**** RECORDS FOR THIS TASK ****

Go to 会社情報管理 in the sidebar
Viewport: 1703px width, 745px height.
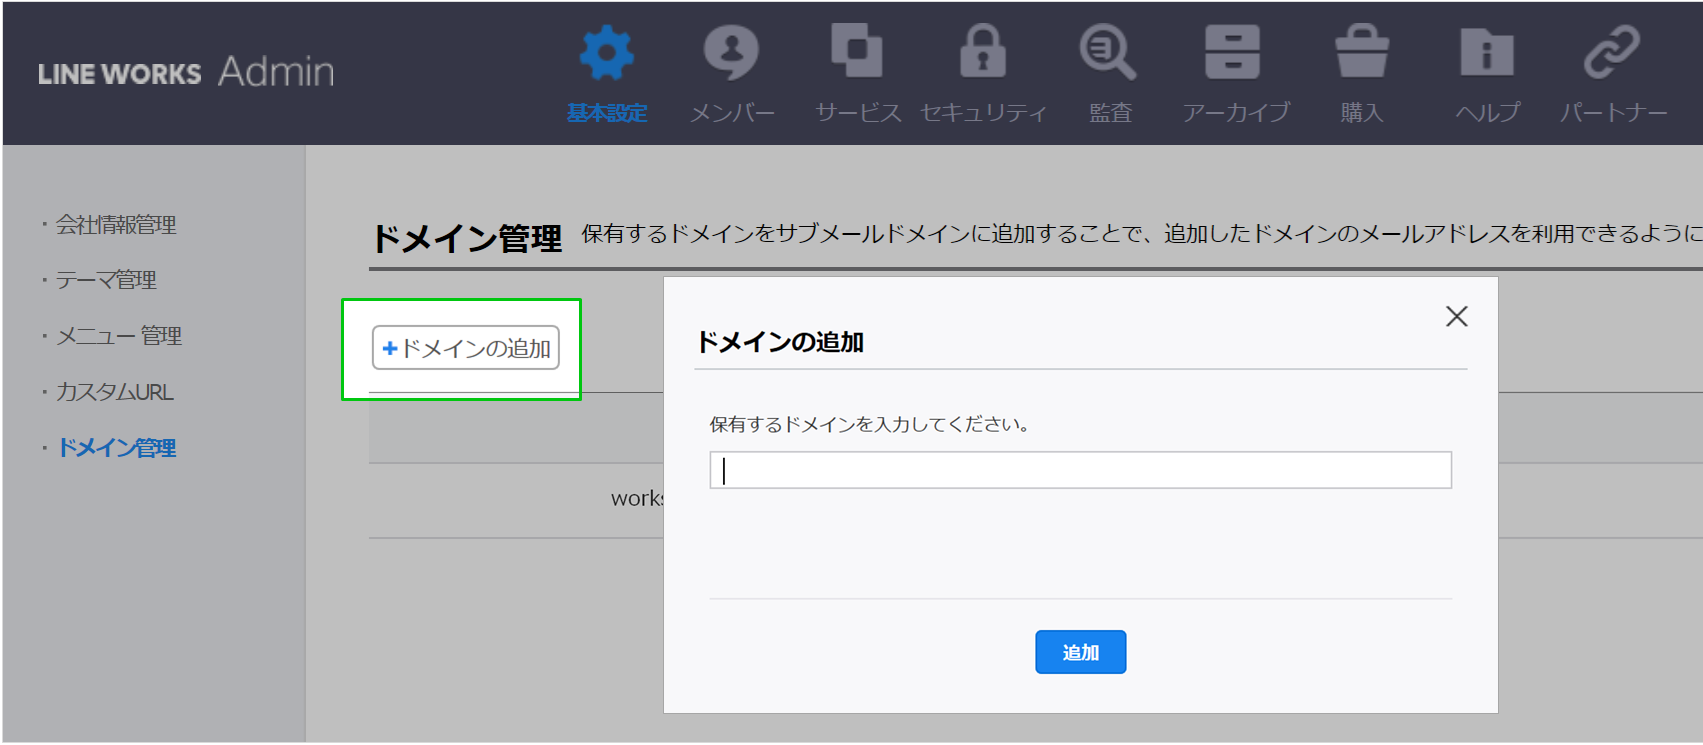coord(116,225)
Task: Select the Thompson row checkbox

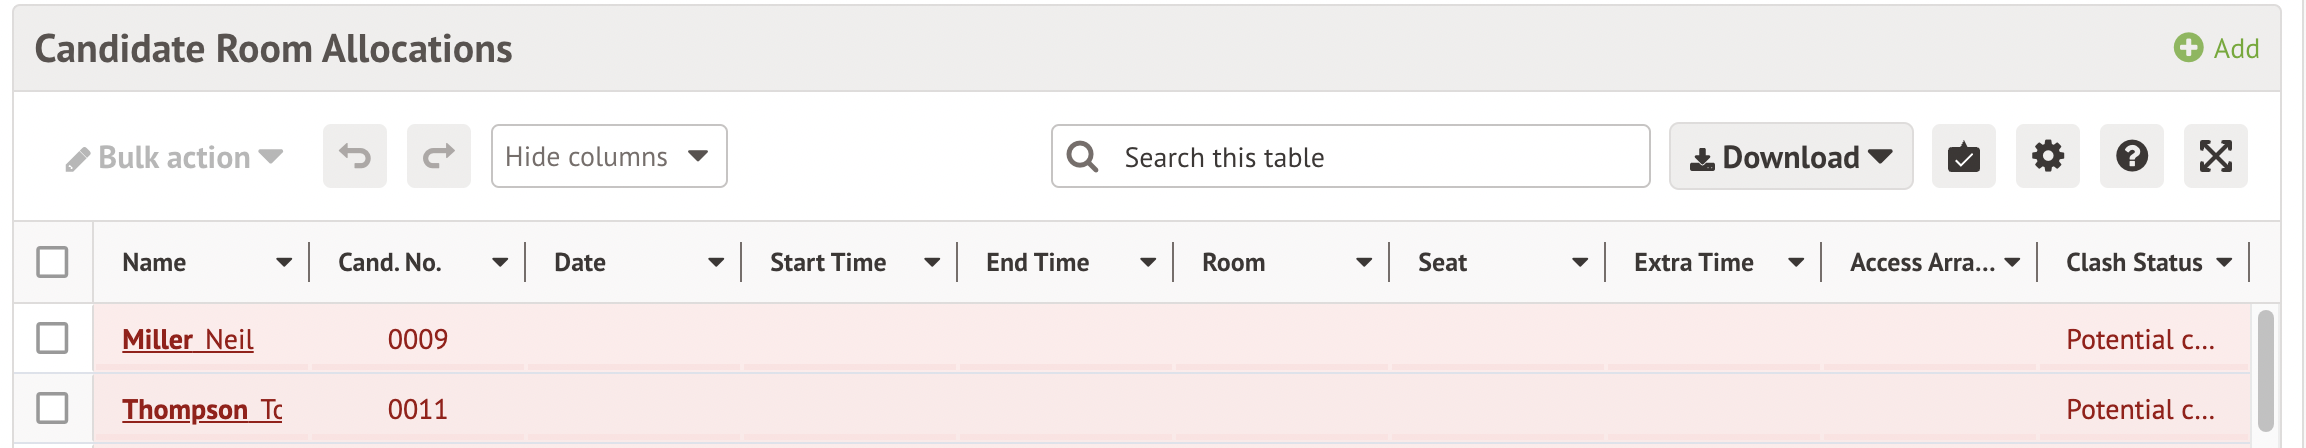Action: click(52, 408)

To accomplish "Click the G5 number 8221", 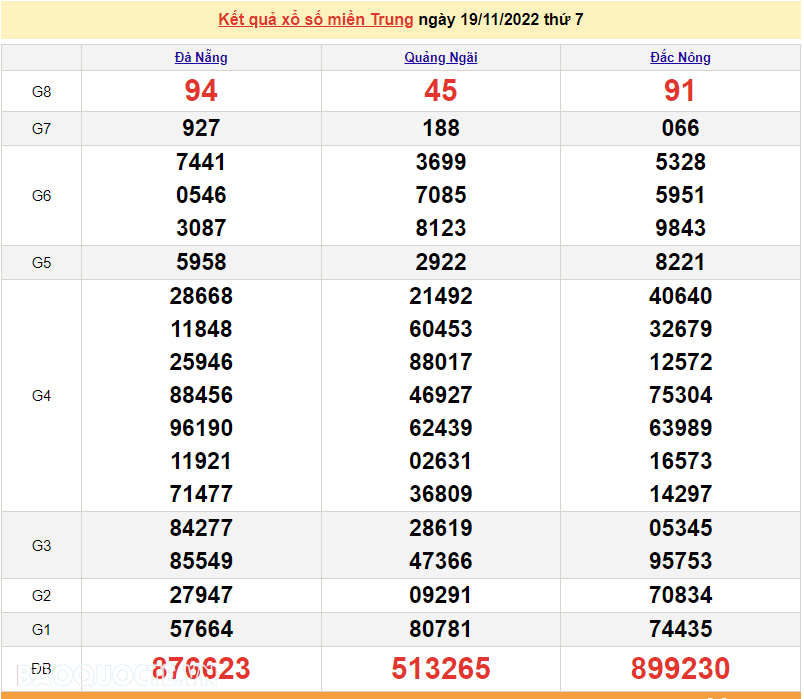I will tap(680, 262).
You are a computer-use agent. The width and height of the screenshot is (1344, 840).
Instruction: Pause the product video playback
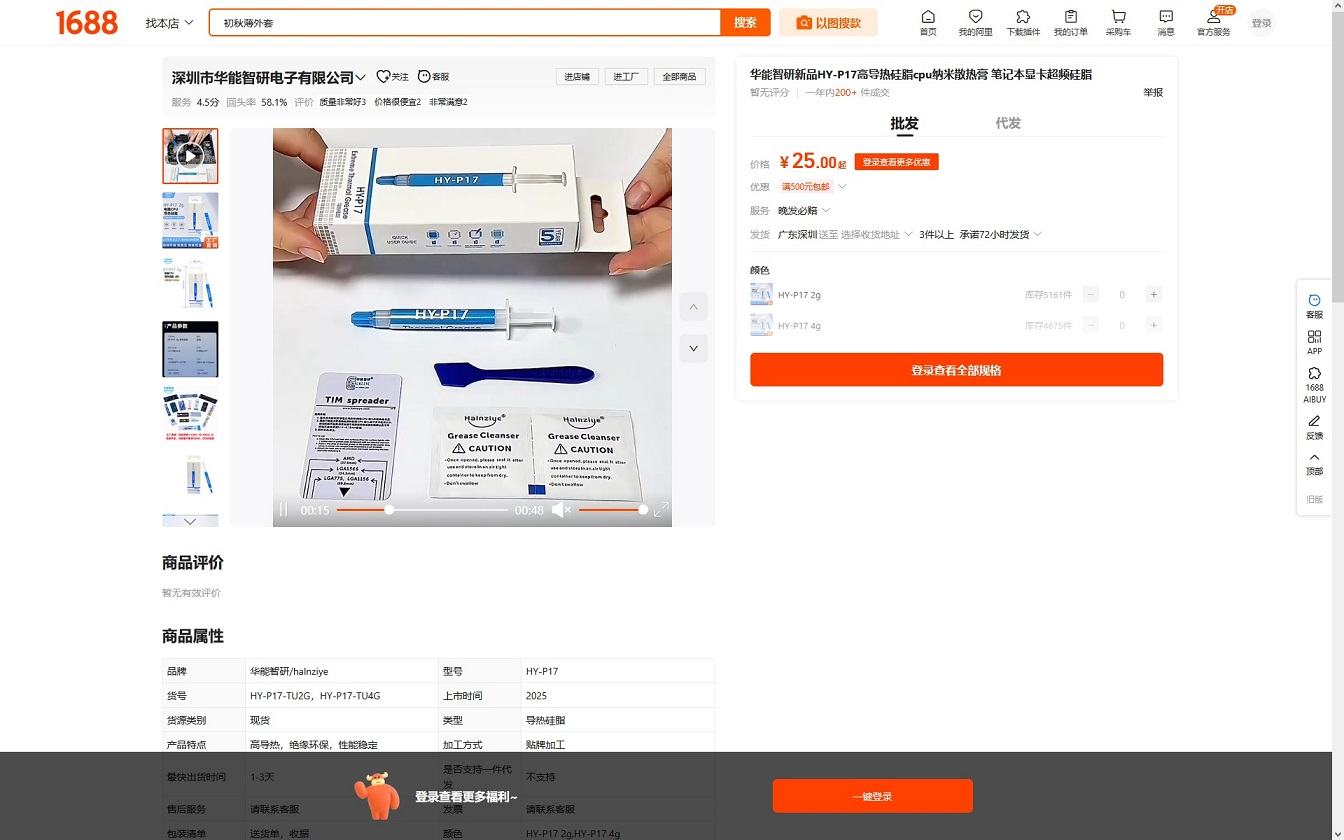click(284, 510)
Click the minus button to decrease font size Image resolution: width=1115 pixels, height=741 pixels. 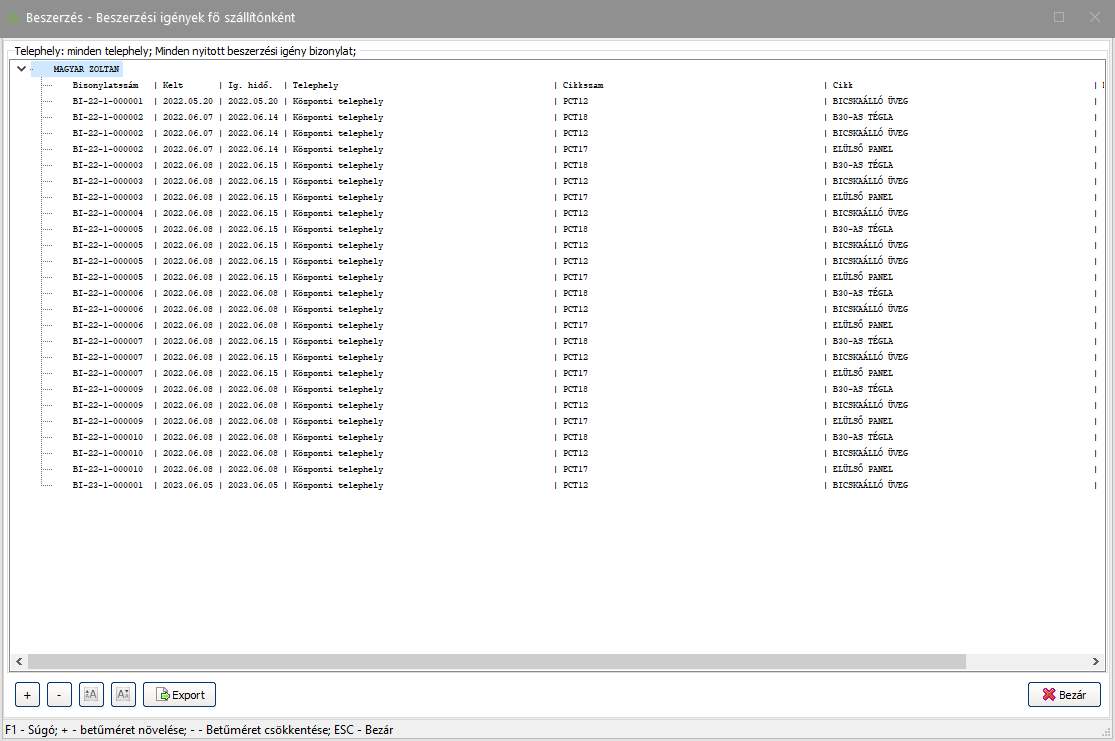point(59,694)
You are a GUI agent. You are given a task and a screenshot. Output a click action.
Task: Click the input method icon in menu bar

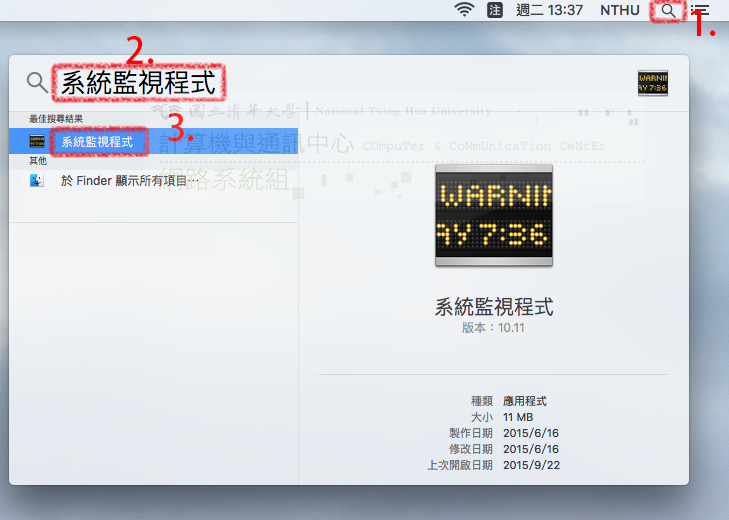point(494,10)
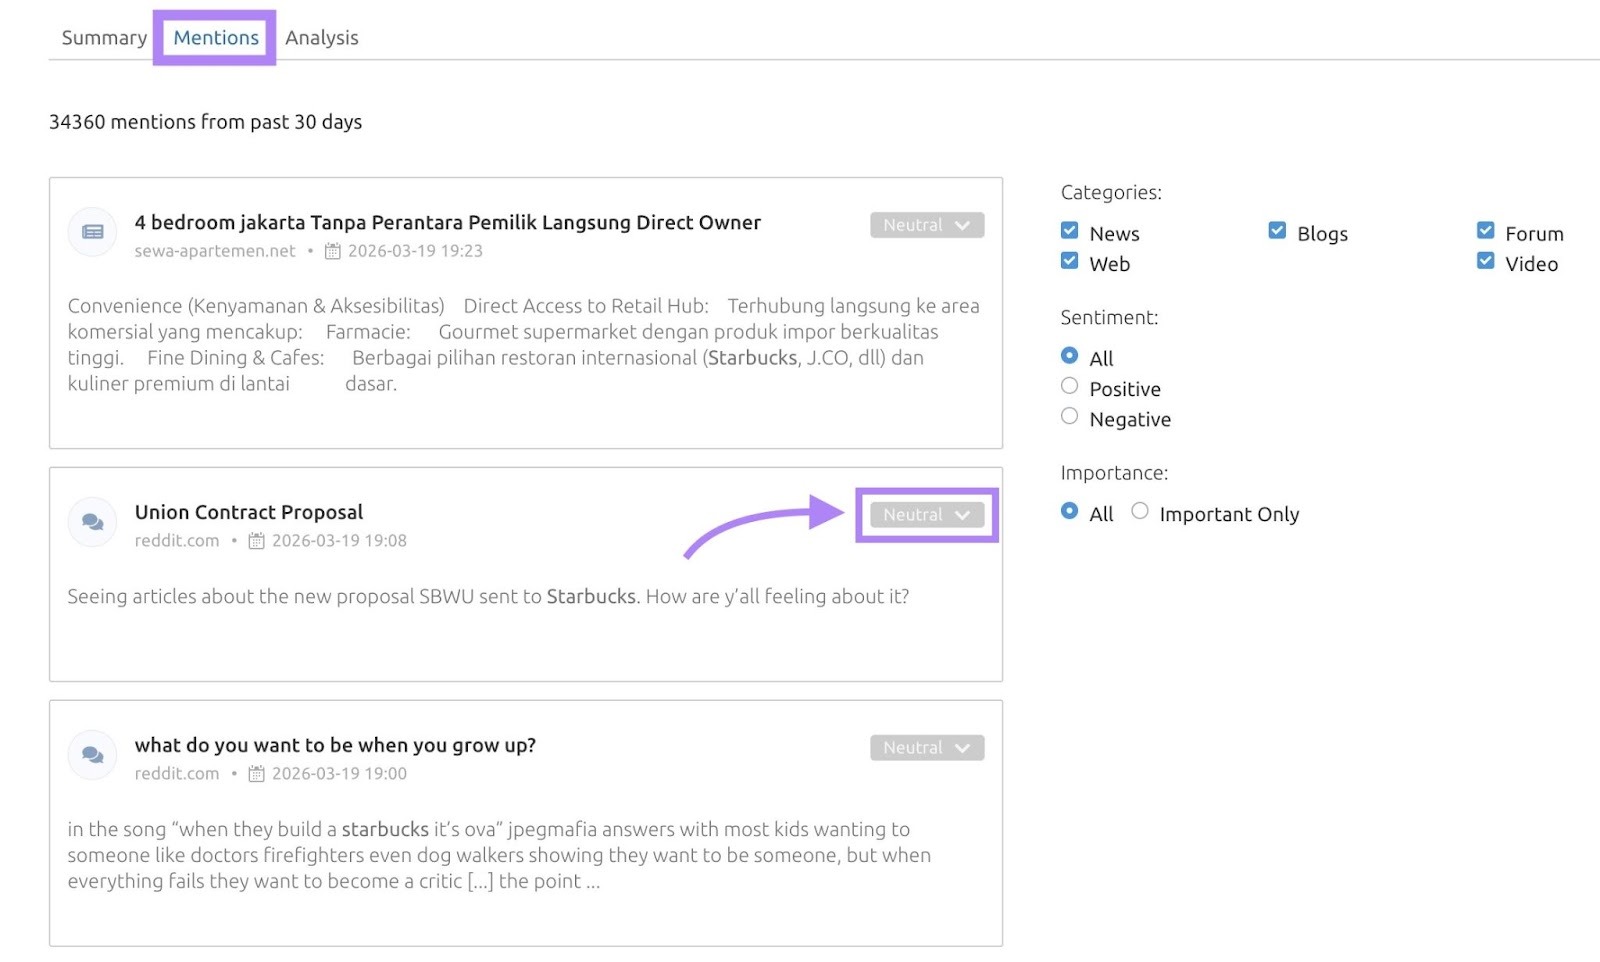Uncheck the News category checkbox
1600x962 pixels.
(x=1069, y=231)
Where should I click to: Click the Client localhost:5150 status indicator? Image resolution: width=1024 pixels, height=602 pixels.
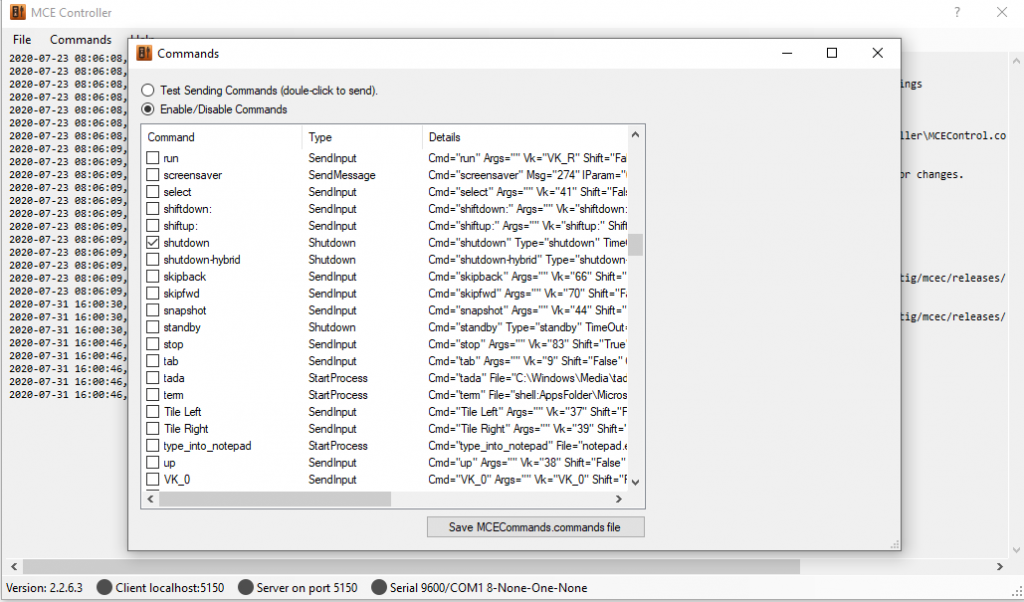click(x=105, y=588)
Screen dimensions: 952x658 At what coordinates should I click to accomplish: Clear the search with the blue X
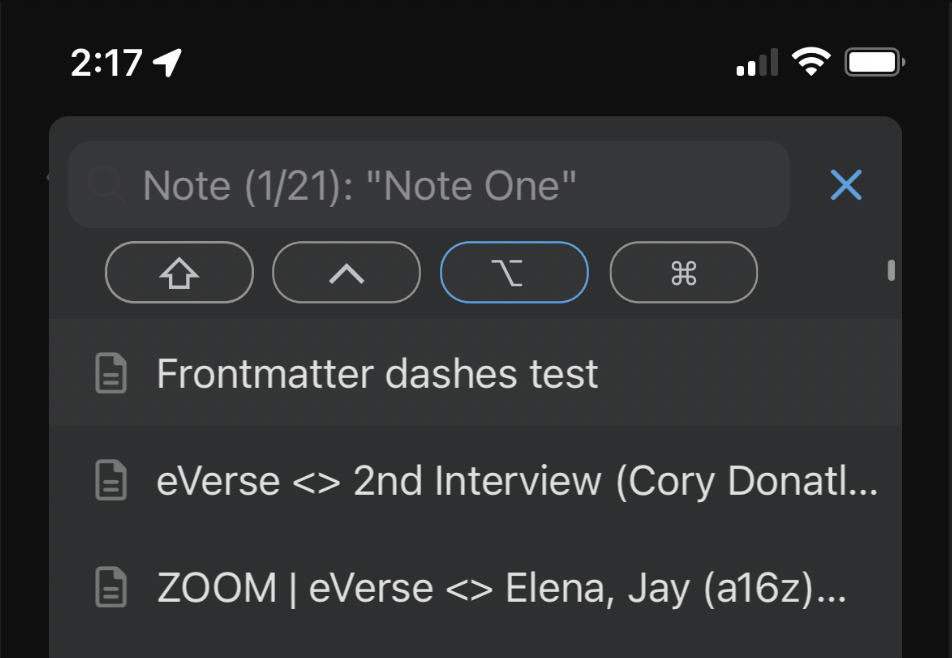pyautogui.click(x=846, y=185)
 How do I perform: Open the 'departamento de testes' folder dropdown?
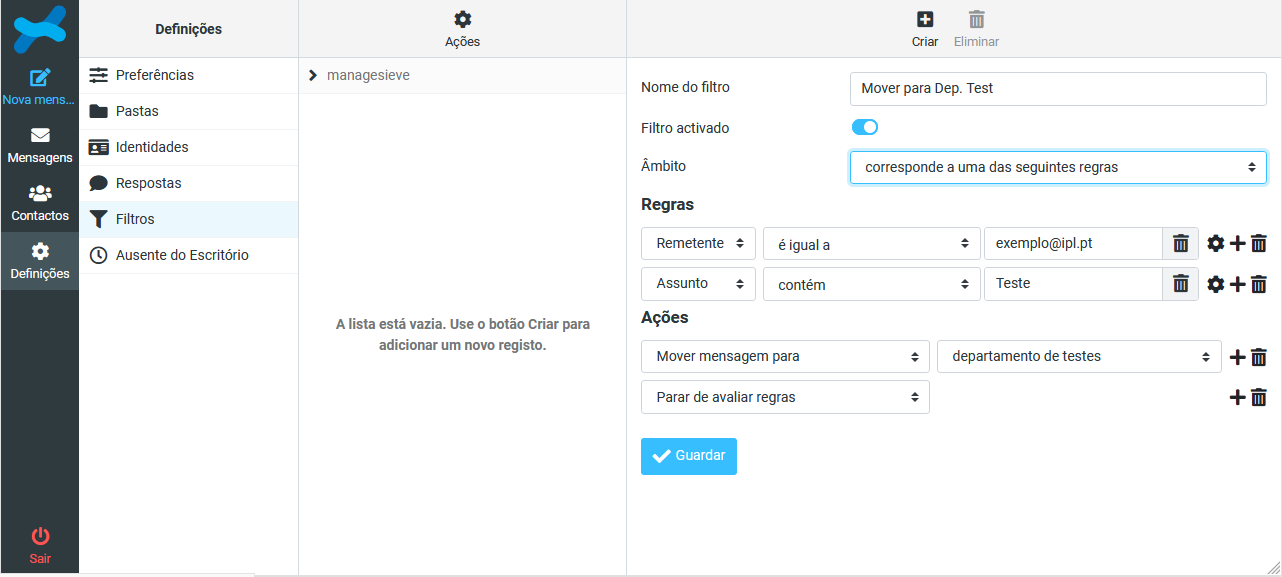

****

▸ WHAT IS NEEDED
Where a line above contains the string "screenshot", copy that line.

▸ SOLUTION TO THE PROBLEM
You are a computer-use agent. The width and height of the screenshot is (1344, 840).
You are a GUI agent. You are given a task and a screenshot. Output a click action.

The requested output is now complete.